Even though uncontrollable risk factors often cause the most worry, the majority of people who experience back ache or pain do so as a result of external / lifestyle influences. Remember that up to 80% of people suffer from back ache at some point or another. Out of that 80%, only a small portion of people would have had back problems since birth, being pregnant or suffering compression fractures of the spell. Only a small percentage would have experienced back problems as a result of uncontrollable risks. In other words, many people are at risk of developing back pain because of the lifestyle choices they make. These may include:
- Not getting enough exercise. Regular exercise is one of the most effective ways to prevent / manage back pain.
- Having a job or doing an activity that requires long periods of sitting, heavy lifting, bending or twisting.
- Smoking. People who smoke are more likely to develop back pain.
- Being overweight. Excess body weight, especially around the waist, puts excess strain on the spine which can lead to weak muscles, poor flexibility and pain.
- Having poor posture. Slumping or slouching can cause back pain and worsen an existing strained or injured back.
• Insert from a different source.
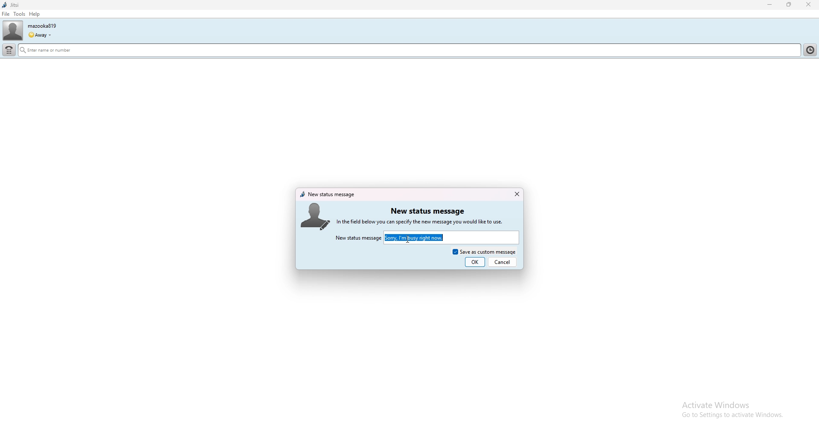  What do you see at coordinates (724, 409) in the screenshot?
I see `Activate Windows Go to Settings to activate Windows.` at bounding box center [724, 409].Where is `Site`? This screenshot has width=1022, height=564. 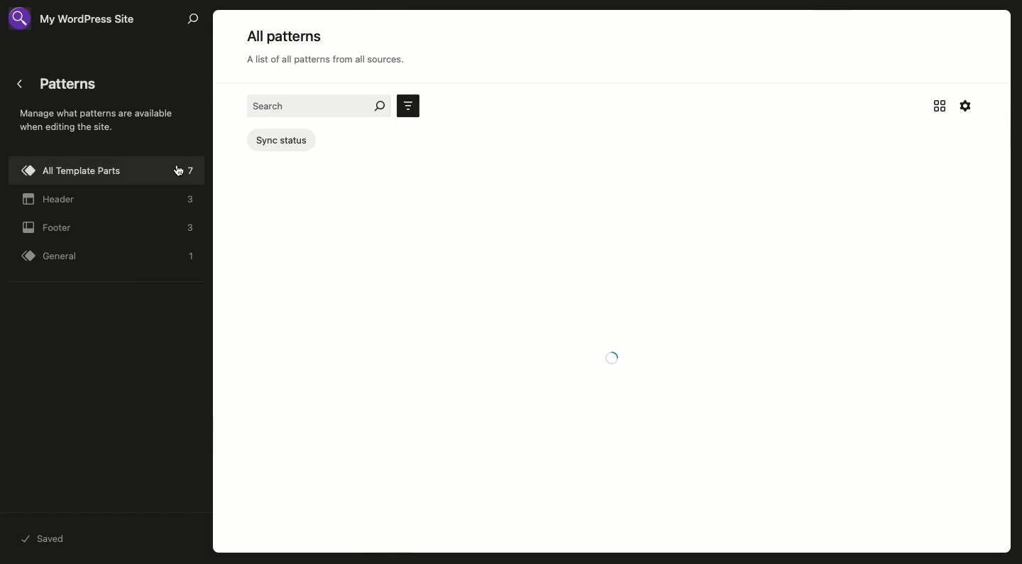
Site is located at coordinates (80, 19).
The correct posture generally means your ears, shoulders, and hips are in a straight line. If this posture causes you pain, you may have another condition such as a problem with a disc or bones in your back.
- Being under stress. Stress and other emotional factors can play a major role in back pain, particularly chronic low back pain. Many people naturally tighten their back muscles when they are under stress.
- Playing certain sports. High intensity activities such as skiing, snowboarding, sledding, tobogganing and gymnastics come with a high risk of injury. Wrestling and other contact sports such as football and rugby also increase the risk for developing back problems as a result of injuries. These injuries can result in back pain either through direct injury to back, or through injury to other parts of the body that cause abnormal stress on the back.
Even though back ache is common, it's important to remember that it is not normal. Pain is your body's way of telling you that something is not quite right. There will always be a reason for your back pain, even if you have not found it yet.